On 10/28/2010 10:45 AM, John Plevyak wrote:


This is based on experience with FreeBSD vs Linux where FreeBSD
took the route that they would upgrade all values to be 64-bit for 64-bit
platforms whereas Linux has taken the #3 route in places which has lead
to lots of confusion and subtle problems.

I agree.


One solution is to go with #2, but to use size_t or our own type which would scale from 32-bit to 64-bit. This assumes that there is interest in using ATS
in embedded situations where either processor support or memory pressure


warrants not using 64-bit values everywhere. On a practical note, we could make the API use the scaling type but not actually implement it through the
entire system (which would be a good deal of work, instead we would just
use 64-bits internally) so that we would not have to change the API again *if*
we ever wanted to support embedded systems.
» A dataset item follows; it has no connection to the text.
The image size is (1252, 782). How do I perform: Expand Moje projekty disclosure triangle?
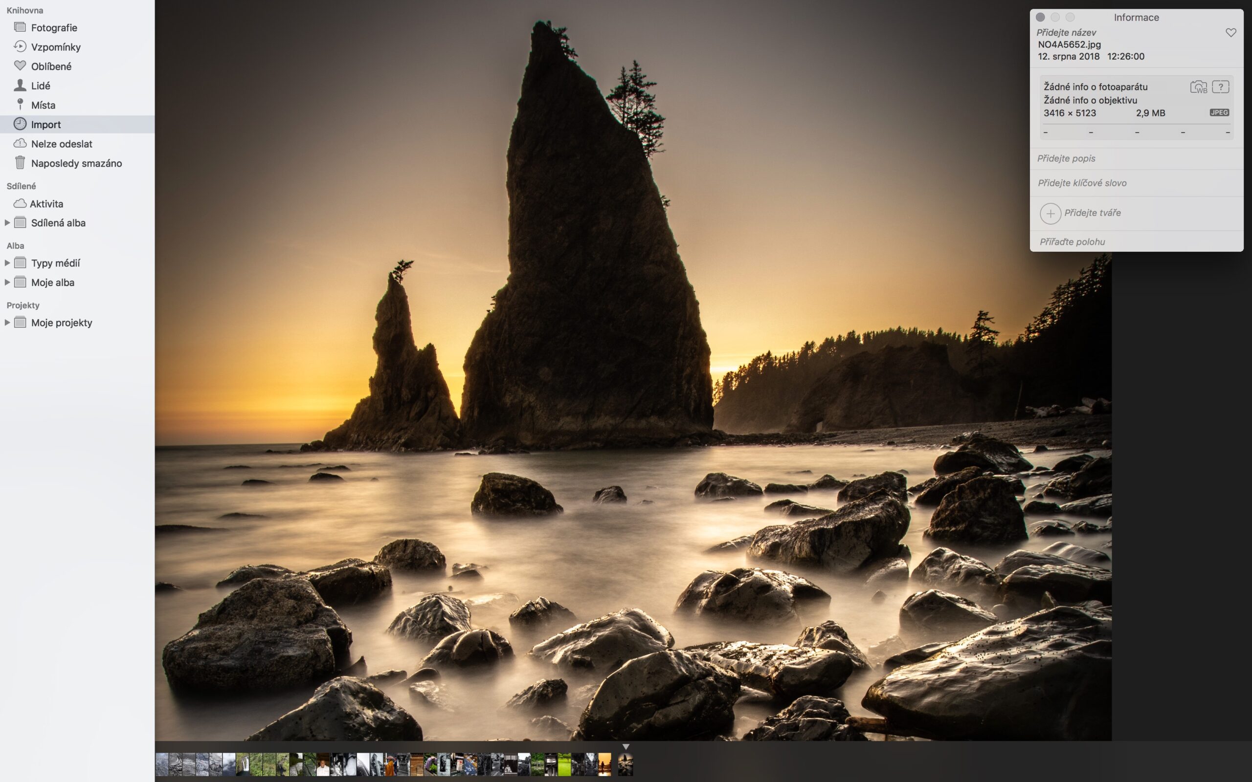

Hmmm, so we'd only support this scaling on the APIs themself? In the example of the VIO (which is where I've run into complete failure problems), if internally the VIO supports 64-bit values (nbytes etc.), but the API only exposes 32-bit, is that good enough? Does that limit the 32-bit API to only transform up to 2GB objects ? (I can't see that it is, but not positive since i'm not hugely familiar with the code).
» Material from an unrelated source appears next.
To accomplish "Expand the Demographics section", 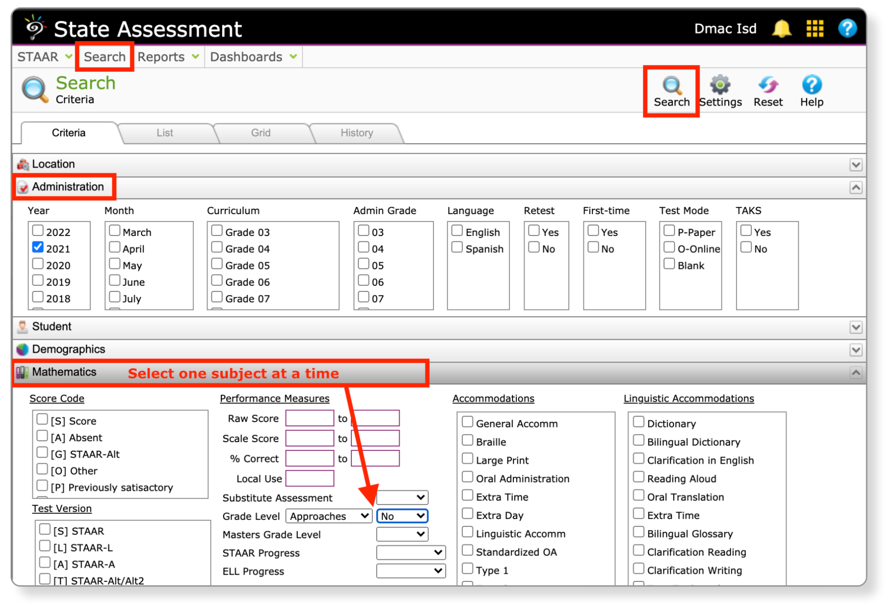I will (855, 350).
To get a better idea of what my problem is, I've attached a patch that addresses my immediate problems to TS-499 (https://issues.apache.org/jira/browse/TS-499). Basically, this patch bridges the notation of MAX_INT between the 64-bit internals and the 32-bit APIs (I'd imagine in your size_t based proposal, it would have to do something similar?).

My gut feeling is though, if we're willing to break API, we should just make these APIs 64-bit :). And even the size_t solution would break ABIs, i.e. plugins compiled with the old APIs will no longer work if they upgrade TS (on a 64-bit system).